ZFC (Zermelo-Fraenkel Set Theory plus the Axiom of Choice, the usual foundation of mathematics) does not prove Con(ZFC), where Con(ZFC) is a formula that expresses that ZFC is consistent.

(Here ZFC can be replaced by any other sufficiently good, sufficiently strong set of axioms, but this is not the issue here.)

This theorem has been interpreted by many as saying "we can never know whether mathematics is consistent" and has encouraged many people to try and prove that ZFC (or even PA) is in fact inconsistent. I think a mainstream opinion in mathematics (at least among mathematician who think about foundations) is that we believe that there is no problem with ZFC, we just can't prove the consistency of it.

A comment that comes up every now and then (also on mathoverflow), which I tend to agree with, is this:

(*) "What do we gain if we could prove the consistency of (say ZFC) inside ZFC? If ZFC were inconsistent, it would prove its consistency just as well."

In other words, there is no point in proving the consistency of mathematics by a mathematical proof, since if mathematics were flawed, it would prove anything, for instance its own non-flawedness.
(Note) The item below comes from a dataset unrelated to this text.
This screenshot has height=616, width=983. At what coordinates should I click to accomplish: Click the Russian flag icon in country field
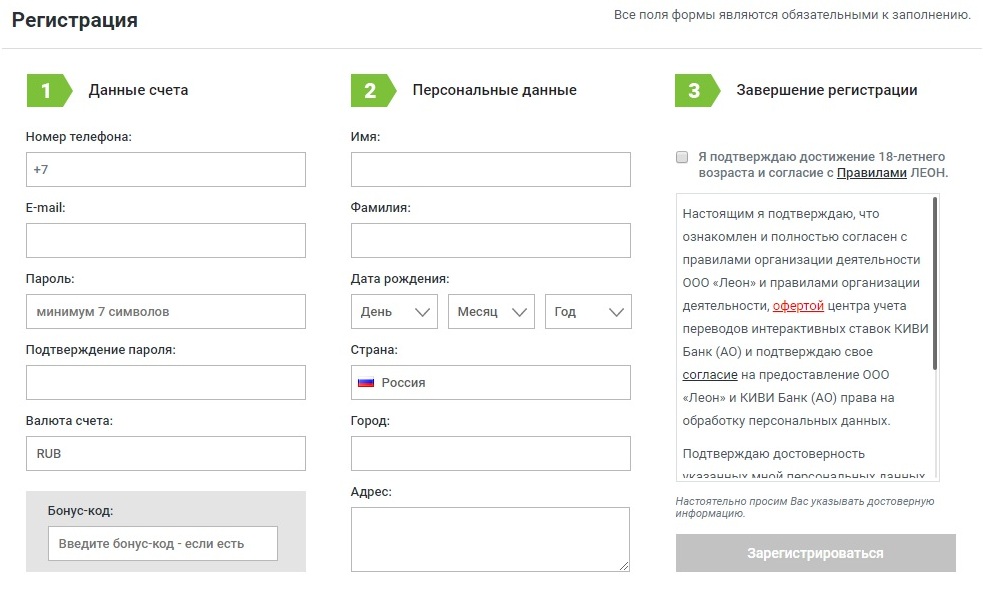pyautogui.click(x=366, y=383)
Hence such a proof would not actually improve our trust in mathematics (or ZFC, following the particular instance).

Now here is my question: Does the observation (*) imply that the only advantage of the Second Incompleteness Theorem over the first one is that we now have a specific sentence (in this case Con(ZFC)) that is undecidable, which can be used to prove theorems like "the existence of an inacessible cardinal is not provable in ZFC"? In other words, does this reduce the Second Incompeteness Theorem to a mere technicality without any philosophical implication that goes beyond the First Incompleteness Theorem (which states that there is some sentence $\phi$ such that neither $\phi$ nor $\neg\phi$ follow from ZFC)?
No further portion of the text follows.